● **TASK BRIEF**: Count how many lines in the items below contain the word "icon". Reply with only that number.

● **DATASET RECORDS**:
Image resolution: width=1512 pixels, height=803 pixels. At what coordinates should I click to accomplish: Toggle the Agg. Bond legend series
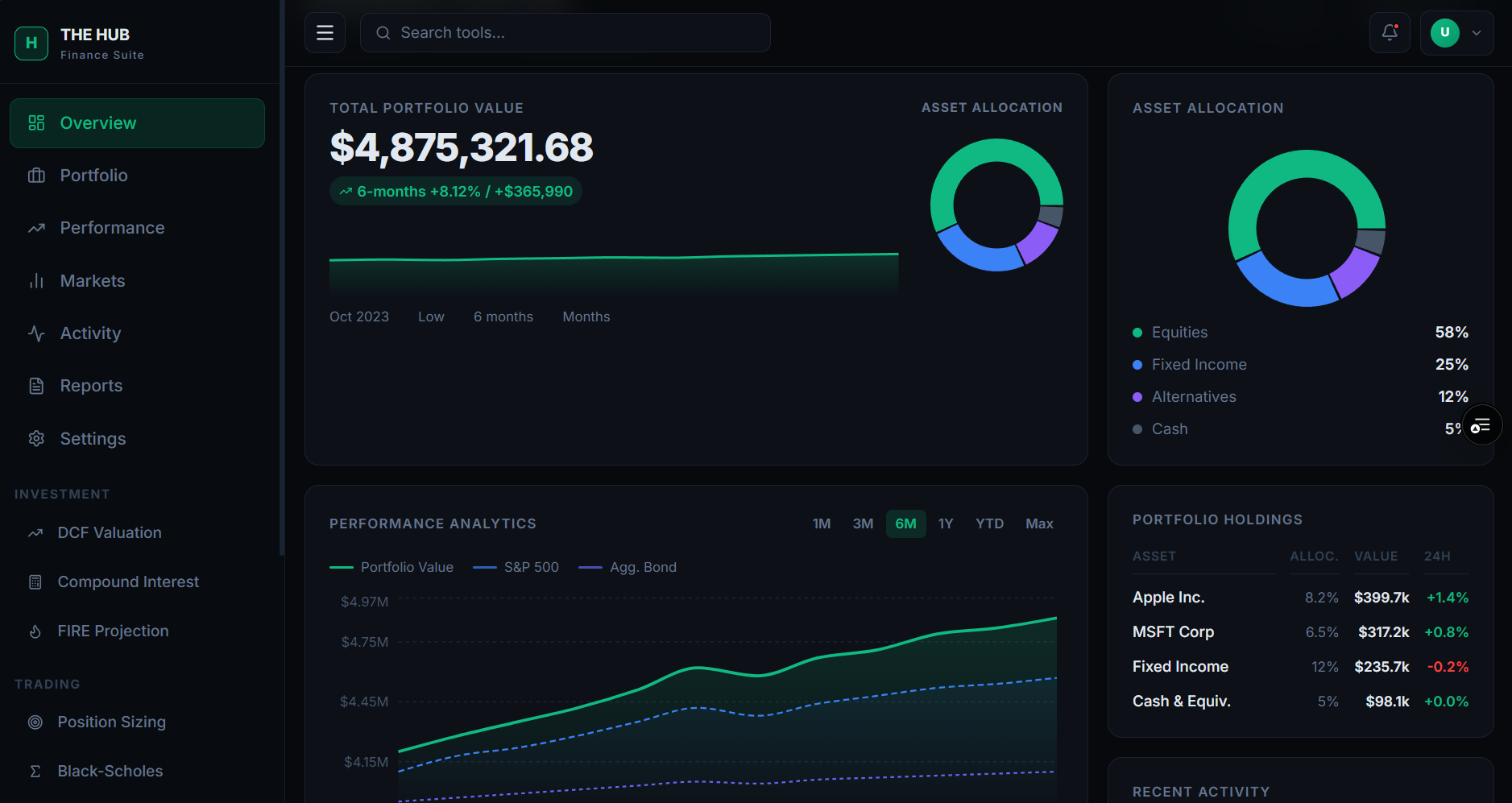point(628,568)
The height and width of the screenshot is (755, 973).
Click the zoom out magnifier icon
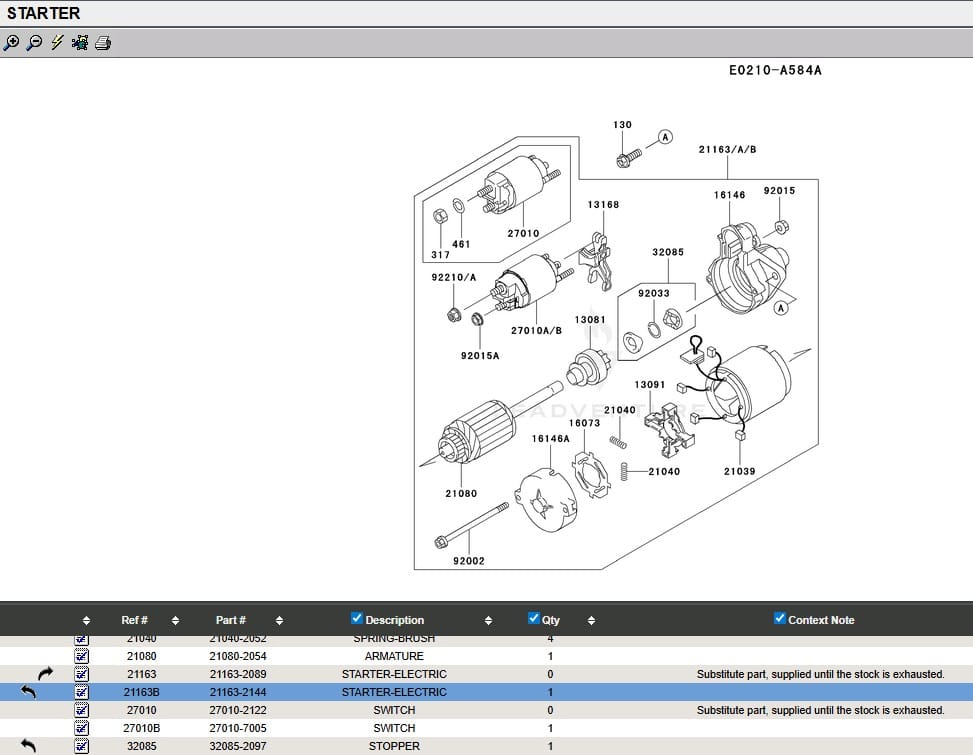coord(34,43)
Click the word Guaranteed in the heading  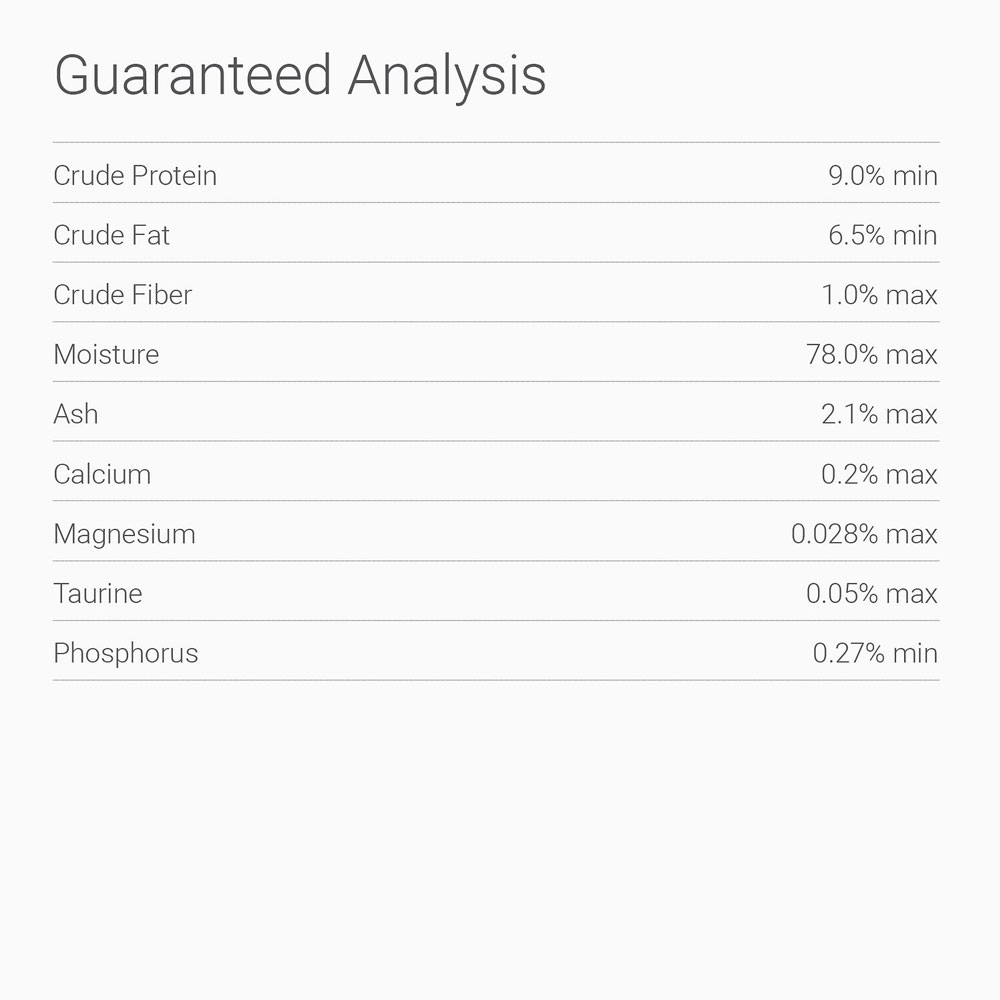coord(192,76)
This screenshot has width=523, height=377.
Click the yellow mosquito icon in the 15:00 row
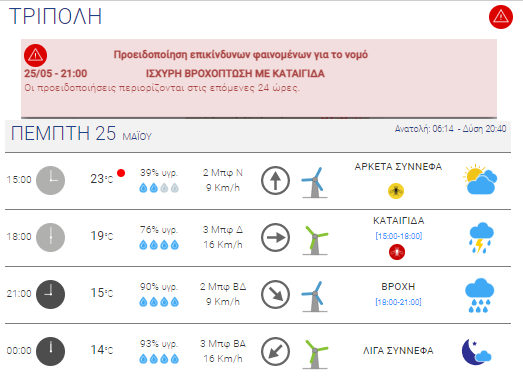[x=396, y=191]
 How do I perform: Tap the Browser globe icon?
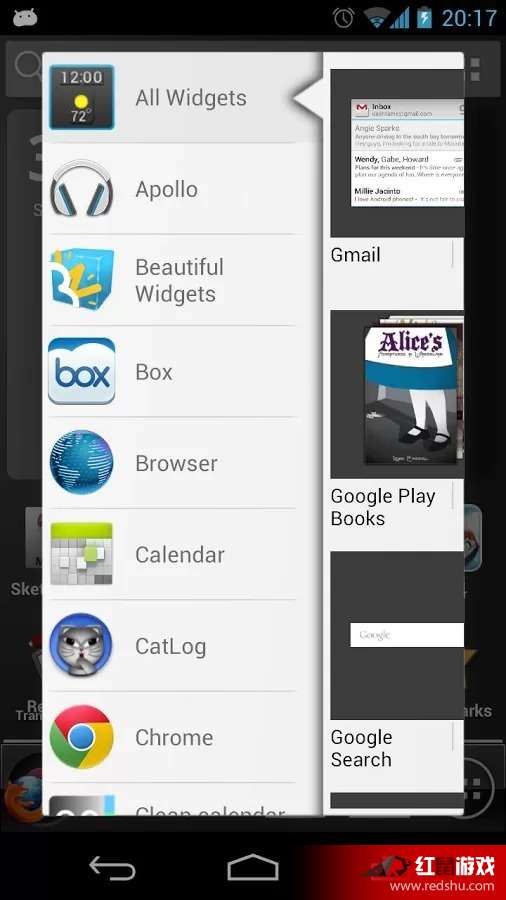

● **FULL RESPONSE**: 3